Donald Trump summons entire Senate to
White House briefing on North Korea
Extraordinary step taken as
administration pressures UN security council for full force of existing
sanctions and further measures in event of nuclear test
Julian Borger in Washington
Tuesday 25 April 2017 09.11 BST First published on Tuesday
25 April 2017 03.57 BST
The entire US Senate will go to the White House on Wednesday
to be briefed by senior administration officials about the brewing
confrontation with North Korea.
The unusual briefing underlines the urgency with which the
Trump administration is treating the threat posed by Pyongyang’s continuing
development of nuclear weapons and missile technology. It follows a lunch
meeting Trump held with ambassadors from UN member states on the security
council on Monday where he emphasised US resolve to stop North Korea’s
progress.
“The status quo in North Korea is unacceptable and the
council must be prepared to impose additional and stronger sanctions on North
Korean nuclear and ballistic missile programs,” Trump said at the meeting.

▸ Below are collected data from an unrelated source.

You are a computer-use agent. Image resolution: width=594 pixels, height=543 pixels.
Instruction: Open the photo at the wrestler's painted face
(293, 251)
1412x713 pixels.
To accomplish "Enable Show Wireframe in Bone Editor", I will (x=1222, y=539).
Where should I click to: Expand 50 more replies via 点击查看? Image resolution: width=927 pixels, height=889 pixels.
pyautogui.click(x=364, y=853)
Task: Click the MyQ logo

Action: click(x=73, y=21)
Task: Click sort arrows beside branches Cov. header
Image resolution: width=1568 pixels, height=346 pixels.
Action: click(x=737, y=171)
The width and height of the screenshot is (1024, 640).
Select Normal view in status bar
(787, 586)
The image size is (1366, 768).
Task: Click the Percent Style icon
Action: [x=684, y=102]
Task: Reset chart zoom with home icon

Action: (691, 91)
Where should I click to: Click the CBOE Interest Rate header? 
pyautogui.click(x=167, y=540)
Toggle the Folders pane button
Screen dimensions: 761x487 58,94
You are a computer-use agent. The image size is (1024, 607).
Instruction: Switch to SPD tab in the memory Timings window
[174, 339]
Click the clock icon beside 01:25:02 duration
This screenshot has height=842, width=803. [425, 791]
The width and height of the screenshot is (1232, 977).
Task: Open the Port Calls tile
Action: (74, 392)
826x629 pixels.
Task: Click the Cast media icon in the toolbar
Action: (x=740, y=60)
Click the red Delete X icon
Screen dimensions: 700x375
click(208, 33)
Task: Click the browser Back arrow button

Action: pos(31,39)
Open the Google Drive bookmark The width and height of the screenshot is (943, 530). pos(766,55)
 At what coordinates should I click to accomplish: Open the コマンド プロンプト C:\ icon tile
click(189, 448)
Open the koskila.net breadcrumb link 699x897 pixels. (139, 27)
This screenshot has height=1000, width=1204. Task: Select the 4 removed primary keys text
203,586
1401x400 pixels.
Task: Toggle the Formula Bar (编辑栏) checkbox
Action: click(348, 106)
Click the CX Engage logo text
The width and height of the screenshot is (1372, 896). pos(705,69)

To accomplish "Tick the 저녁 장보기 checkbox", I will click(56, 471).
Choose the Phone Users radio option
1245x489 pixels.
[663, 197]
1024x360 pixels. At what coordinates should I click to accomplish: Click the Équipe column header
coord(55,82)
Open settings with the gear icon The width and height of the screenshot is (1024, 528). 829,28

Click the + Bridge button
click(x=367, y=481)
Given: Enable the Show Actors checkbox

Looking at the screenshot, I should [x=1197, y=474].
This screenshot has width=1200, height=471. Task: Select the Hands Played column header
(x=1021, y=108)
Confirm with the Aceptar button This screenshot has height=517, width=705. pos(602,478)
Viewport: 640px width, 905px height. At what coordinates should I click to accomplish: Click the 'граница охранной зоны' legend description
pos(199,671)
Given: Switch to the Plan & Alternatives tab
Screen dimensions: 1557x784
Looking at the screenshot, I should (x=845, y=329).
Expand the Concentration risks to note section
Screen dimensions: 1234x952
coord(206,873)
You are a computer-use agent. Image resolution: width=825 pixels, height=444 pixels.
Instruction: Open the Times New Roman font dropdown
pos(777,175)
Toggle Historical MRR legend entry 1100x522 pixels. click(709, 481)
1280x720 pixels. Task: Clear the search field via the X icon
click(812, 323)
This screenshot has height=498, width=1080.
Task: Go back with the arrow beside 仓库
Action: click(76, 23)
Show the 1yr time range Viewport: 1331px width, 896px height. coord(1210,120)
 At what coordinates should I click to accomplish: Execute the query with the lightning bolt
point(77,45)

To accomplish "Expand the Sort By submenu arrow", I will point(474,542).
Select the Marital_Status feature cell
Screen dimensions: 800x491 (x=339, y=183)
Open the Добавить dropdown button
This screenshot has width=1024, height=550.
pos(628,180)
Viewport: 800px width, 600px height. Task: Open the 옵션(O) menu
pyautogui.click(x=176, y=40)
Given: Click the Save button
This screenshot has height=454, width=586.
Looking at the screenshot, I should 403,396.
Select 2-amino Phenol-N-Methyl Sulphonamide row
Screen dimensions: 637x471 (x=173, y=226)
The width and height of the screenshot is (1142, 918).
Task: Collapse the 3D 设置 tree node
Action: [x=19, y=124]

“North Korea is a big world problem, and it’s a problem we have to finally
solve.”
On Friday the US secretary of state, Rex Tillerson, is due
to chair a security council foreign ministers’ meeting on the issue in New
York, at which the state department said he would call once more for the full
implementation of existing UN sanctions or new measures in the event of further
nuclear or missile tests.
“This meeting will
give the security council the opportunity to discuss ways to maximise the
impact of existing security council measures and to show their resolve to
response further provocations with appropriate new measures,” said Mark Toner,
state department spokesman.
Senators are to be briefed by the defence secretary, James
Mattis, and Tillerson on Wednesday. Such briefings for the entire senate are
not unprecedented but it is very rare for them to take place in the White
House, which does not have large secure facilities for such classified sessions
as Congress.
Officials said the briefing would take place in the
auditorium of the Eisenhower Executive Office Building, which can be adapted
for such an event.
Michael Anton, a spokesman for the national security
council, said that although the Senate did have its own facilities, “the
president offered this to [Senate majority leader Mitch] McConnell as a gesture
and McConnell appreciated that so decided to do it here.”
“Keep in mind this is still a Senate meeting, not a White
House meeting,” Anton added.
Senate aides were unsure of the purpose of using the White
House as a venue, speculating it could be symbolic and intended to show Trump’s
seriousness or to showcase an assertive president as he approaches 100 days in
office.
The state department appeared unaware on Monday that
Tillerson would be delivering the briefing.
A sixth North Korean nuclear test has been anticipated for
some months now. Some observers speculated that it could be conducted on
Tuesday, on the anniversary of the founding of the North Korean armed forces,
but the morning came and went without one.
Instead, Pyongyang held major live-fire drills in an area
around its eastern coastal town of Wonsan, South Korea’s military said.
When the US envoy to the UN, Nikki Haley, was asked what the
US would do if Pyongyang carried out a nuclear test, she told NBC news: “I
think then the president steps in and decides what’s going to happen.”
Haley said on Monday the US was not “looking for a fight”
with North Korea but warned Pyongyang should not “give us a reason” for one.
The US aircraft carrier Carl Vinson and its battlegroup are
due to arrive off the Korean peninsula after exercises with the Japanese navy.
An Ohio-class guided missile submarine, the USS Michigan, docked at the South
Korean naval base of Busan on Tuesday, the US navy reported, in what was
described as “a routine visit”.
North Korea’s state-run newspaper the Rodong Sinmun declared
the country’s armed forces were ready to show their strength by sinking the
carrier “with a single strike”.
Meanwhile the Chinese president, Xi Jinping, has called for
calm in a phone call with Trump. China “hopes all parties involved will
exercise restraint and avoid doing anything to exacerbate the tense situation
on the peninsula”, he said according to a summary of the call released by
China’s foreign ministry.
In recent days Haley and other US officials have underlined
China’s helpfulness in seeking to increase pressure on the North Korean leader,
Kim Jong-un.
“Working with China for the first time — they have really
been our partner in trying to make sure that we hold him at bay, and I think
it’s a new day when you’ve got China and the United States working together on
a statement to condemn North Korea,” Haley said.
“They put pressure on him. He feels it. That’s why he’s
responding this way. And I think it is a different day.”